Nulis aja dulu.



Cerita dimulai saat diriku berada di tengah-tengah sinetron yang terkenal dengan nama Roman Picisan atau ROMPIS, masa itu aku baru saja menyelesaikan studi menengah atas atau pendidikan seragam putih abu-abu hingga di saat bersamaan aku juga baru saja masuk ke dalam dunia perkuliahan. Puisi yang di tuturkan sangat begitu menarik hati, bisa dikatakan bahwa sinetron tersebut masih hot-hotnya di tahun 2017, hingga aku pun tertarik untuk menontonnya berkali-kali sembari mendengar kata-kata picisan begitu pun ceritanya yang sangat unik. Aku pun mulai memahami sedikit demi sedikit puisinya hingga akhirnya, beberapa episode pun terlewatkan dan mengharap untuk bisa puitis roman. Ah..., ku coba beberapa bait, ku tuliskan puisi dalam sebuah note handphone, hingga aku bisa mengeposkannya di status whats app maupun story instagram. Ah..., mimpi apa aku ini?! Memilih untuk menuliskan beberapa catatan kecil yang masih kalah penting dari pada tugasku di kuliah. Ah..., salahkah Aku menuliskannya? Salahkah aku memilihnya sebagai hobi???
Tahun mulai berganti, akhir 2018 aku menuliskan sebuah buku yang masih belum terselesaikan dan berjudul “Hadiah untuk sahabat”, menurutku karya ini adalah karya yang masih sangat amatir hingga setahun, belum juga terselesaikan.
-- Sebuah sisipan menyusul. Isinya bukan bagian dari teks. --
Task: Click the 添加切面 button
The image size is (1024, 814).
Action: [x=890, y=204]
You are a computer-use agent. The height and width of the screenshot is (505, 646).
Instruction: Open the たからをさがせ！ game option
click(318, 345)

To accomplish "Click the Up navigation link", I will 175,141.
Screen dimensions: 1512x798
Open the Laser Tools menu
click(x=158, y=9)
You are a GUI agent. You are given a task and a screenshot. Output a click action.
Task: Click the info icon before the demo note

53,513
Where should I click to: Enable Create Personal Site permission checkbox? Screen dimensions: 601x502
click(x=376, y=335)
Mimpi menjadi seorang penulis itu memang mudah...., tapi tak semudah mewujudkannya. Risauku terhadap buku ini sebenarnya, semakin hari semakin bertambah, sebab melahirkan sebuah karya adalah cita-cita kedua sebelum tamat kuliah. Hmmm..., jujur yaa... selama aku menulis... khawatir, khawatir dan khawatir itu selalu mempengaruhi pikiranku, hanya dengan alasan “Takut tidak diterima oleh penerbit” apalagi saat ini aku masih pemula. Saat aku menulis, usaha itu selalu menjadi pokok utama untuk menggapai suatu cita-cita serta kedua adalah doa. Tak mengherankan, bahwa apa yang aku lakukan saat ini hanya sebatas usaha tanpa doa, sehingga dapat mematahkan segala keberhasilan dan kerja keras yang ku lakukan sebelumnya.
Menulis memang selalu terikat tempat dan waktu, inilah sebabnya tulisan ku tak mulai muncul dan diproses di beberapa penerbit, tempat yang sesuai bagiku adalah rumah, bagaimanapun rumah merupakan sebuah tempat yang aman dan damai sehingga dapat aku memproduksikan kreativitas menulisku dan mengatur waktu yang produktif dalam menulis. Sedangkan waktu adalah salah satu masalah yang sedang ku hadapi saat ini, bagaimanapun waktu merupakan suatu alat yang dapat menentukan pencapaian yang sudah ku lalui. Mengatur waktu yang tepat untuk menulis merupakan suatu hal yang sulit dan harus dihindarkan oleh seorang penulis, karena seorang penulis itu harus memiliki jiwa yang fleksibel dalam menulis, apa pun alasannya yang bermacam-macam, mood-lah..., tugaslah..., inilah..., itulah..., begitulah alasan yang dapat meruntuhkan semangat jiwa seorang penulis. Efektivitas memang sangat diperlukan dalam kegiatan menulis, tetapi bukan harus menunda untuk mencari keefektifannya tersebut. Menulis suatu hal yang bodoh atau menjengkelkan, apakah perlu waktu yang efektif? Suatu hal yang menjengkelkan terkadang dapat kita temukan dalam kehidupan sehari-hari, apalagi senda gurau, hal yang tak pernah terlepas dari sifat manusia.
Oleh karena itu, seorang penulis yang terhormat tidak akan pernah melepaskan karyanya itu begitu tanpa terselesaikan dan bersarang laba-laba. Bukankah ini merupakan salah satu akibat banyaknya para penulis yang menganggur dari sejuta impian yang mereka harapkan??! Bercita-cita itu boleh, asalkan punya ambisi dan target yang selalu menjadi harapan di penghujung mimpi.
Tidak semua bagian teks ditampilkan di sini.